Climate-Data-Science / Climate-Similarity-Metrics

Which similarity metrics are the most helpful to understand climate
0 stars 2 forks source link

Detrend and preprocess data before, not after deriving index #10

Closed pawelbielski closed 4 years ago

pawelbielski commented 4 years ago

It looks like that the Nature paper preprocessed all the data before further analysis:

As a preprocessing step we have removed 1056 grid points (out of total 10512) with missing values or gaps, hence in total 9456 grid points are considered. To avoid artefacts due to autocorrelation and seasonality, we removed the seasonal cycle and normalized the data. Specifically, we calculate for every month (i.e., separately for all Januaries, Februaries, etc.) the long-term mean and standard deviation. Each data point is then normalized by subtracting the mean and dividing by the standard deviation of the corresponding month at that grid cell. This normalization significantly reduces temporal autocorrelation in the time series.

Data:
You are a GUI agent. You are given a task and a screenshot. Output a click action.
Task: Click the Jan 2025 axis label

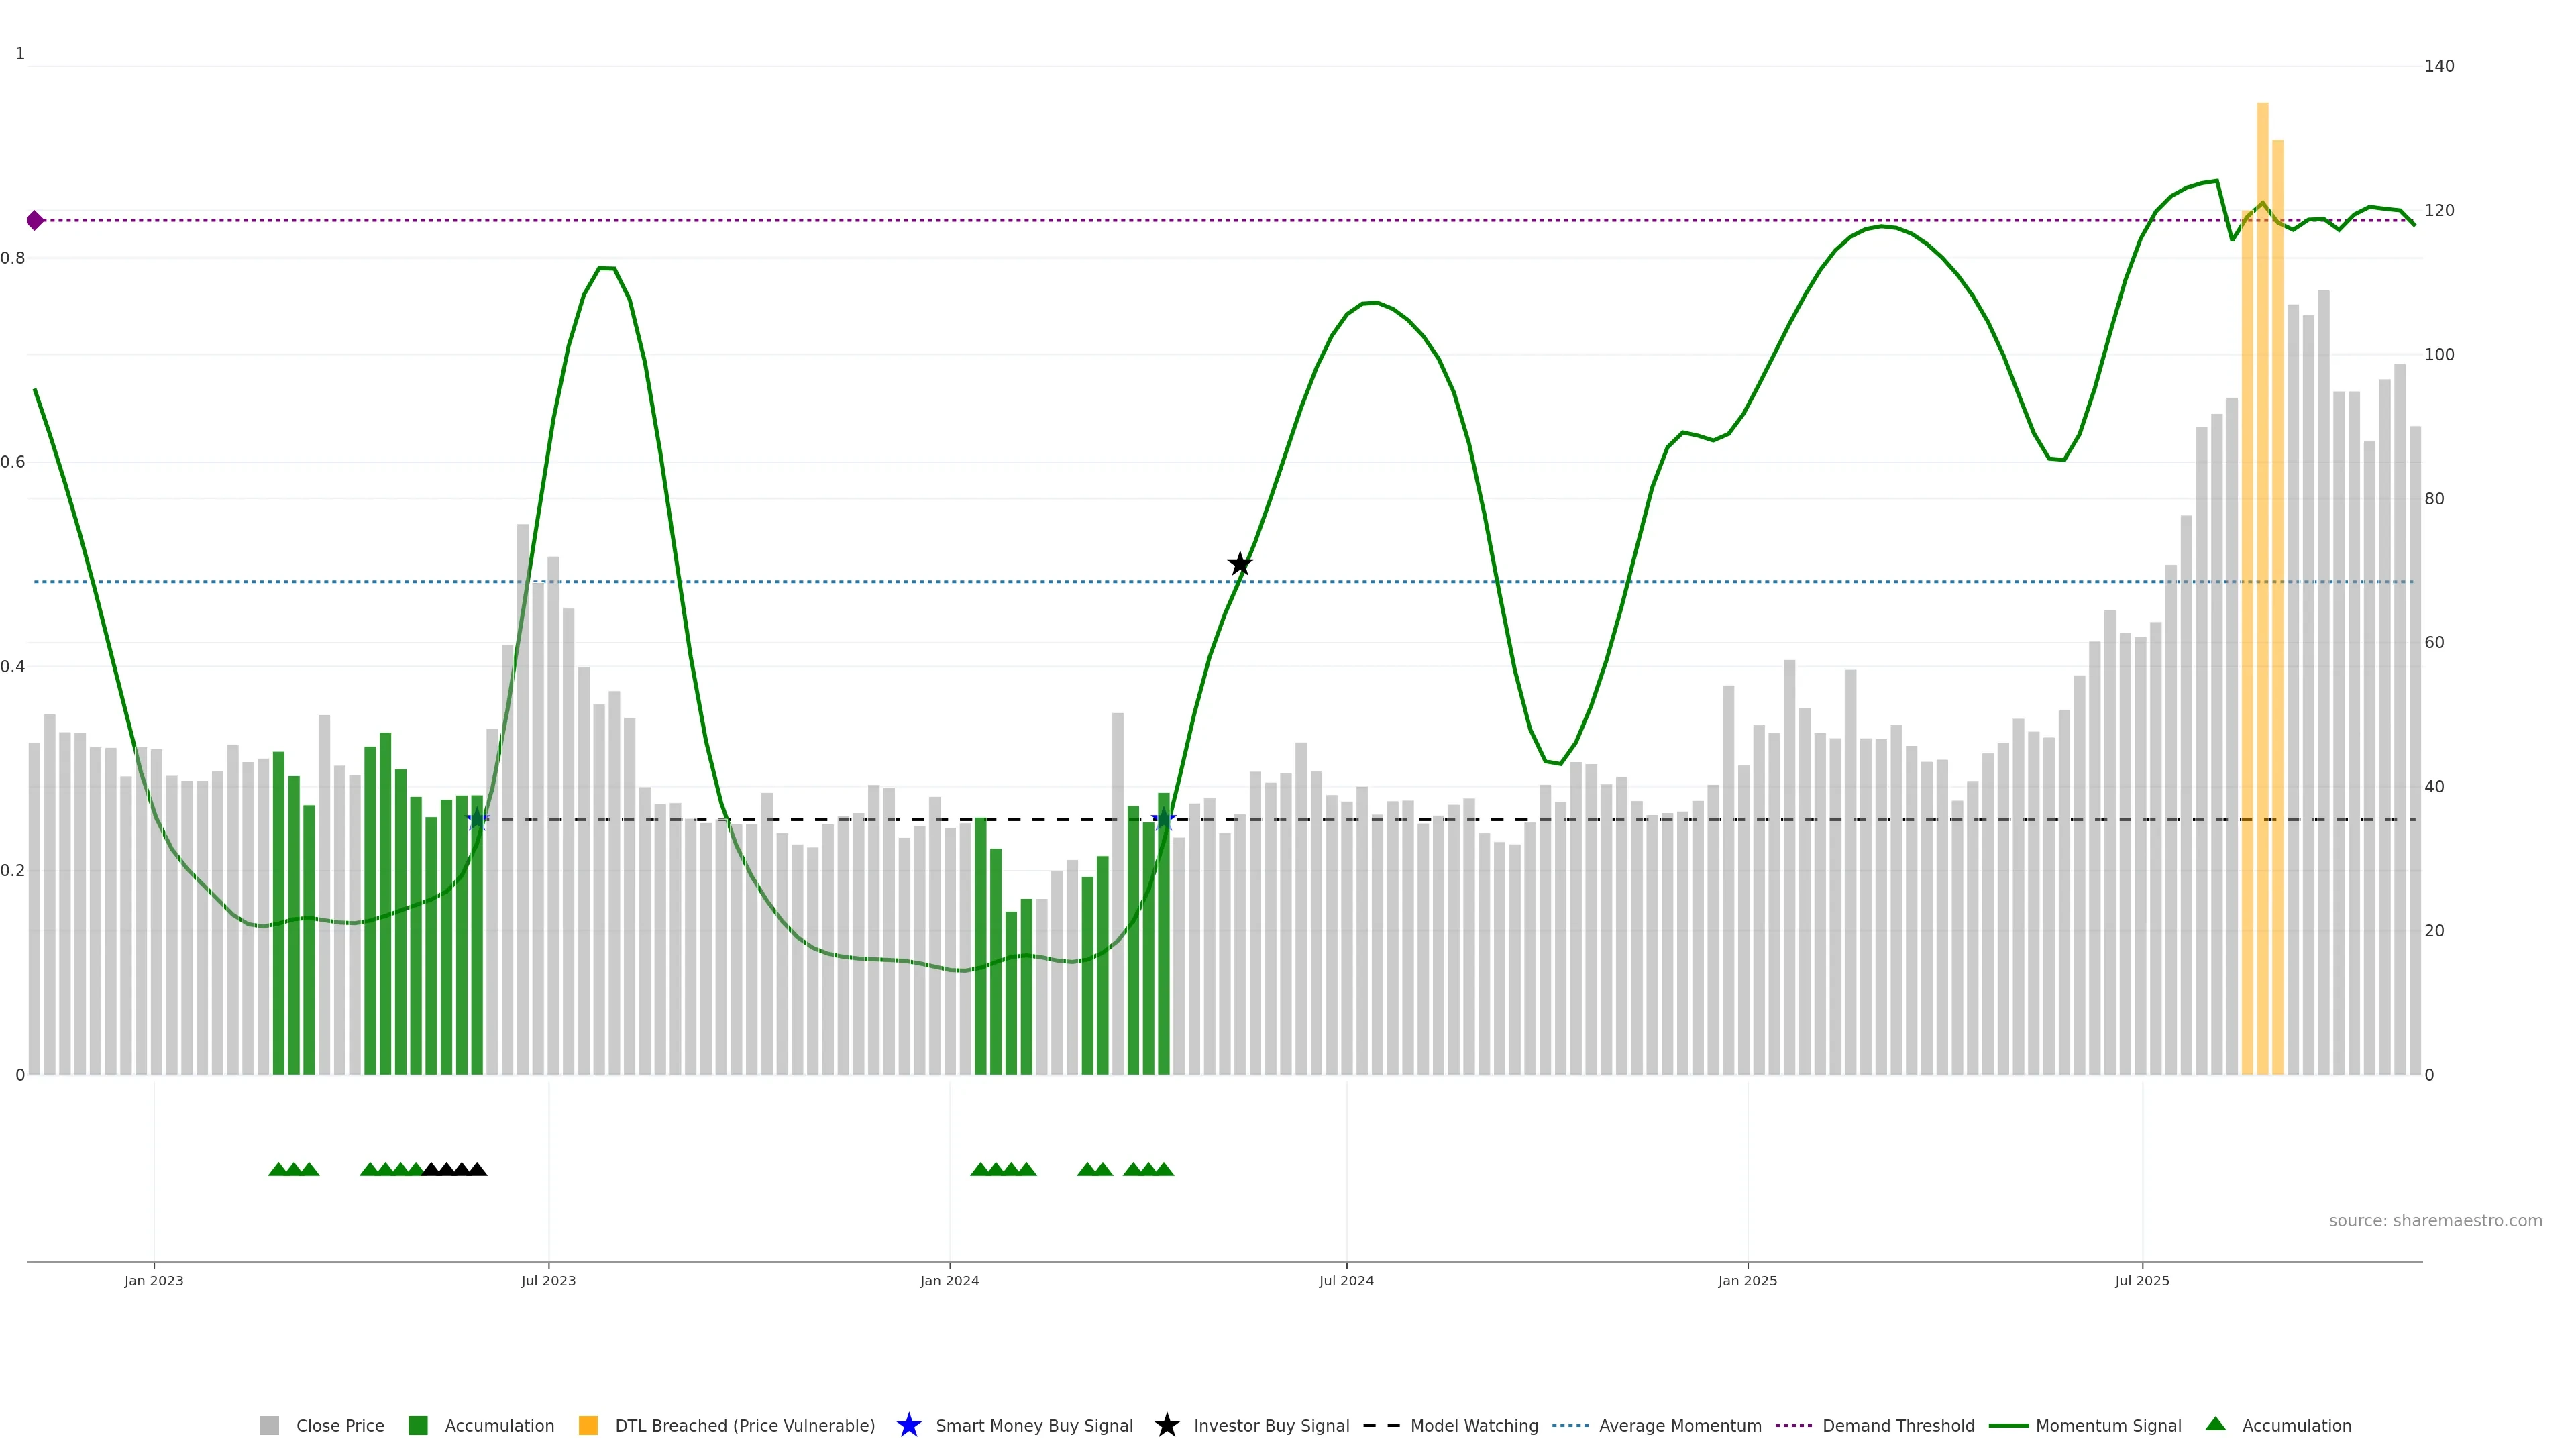click(1747, 1280)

Exercise details: Please carry on the issue thread about preprocessing climate data before deriving the index, shown above the listing, starting right after its final sentence.

Task output:
pawelbielski commented 4 years ago

@pierretoussing

The following code in deseasonalize_map() can easily be vectorized, because every point can be deseasonalized seperataly, i.e. you could perform all the steps by vectorized operations. Currently the function deseasonalize_time_series() is called 512 256 37 = 5 million times, what drastically reduces the code's usability.

for level in range(len_level):
    for lat in range(len_latitude):
        for lon in range(len_longitude):
            time_series = map_array[:, level, lat, lon]
            deseasonalized_series = deseasonalize_time_series(time_series, period_length)
            deseasonalized_map[:, level, lat, lon] = deseasonalized_series
pawelbielski commented 4 years ago

Well done!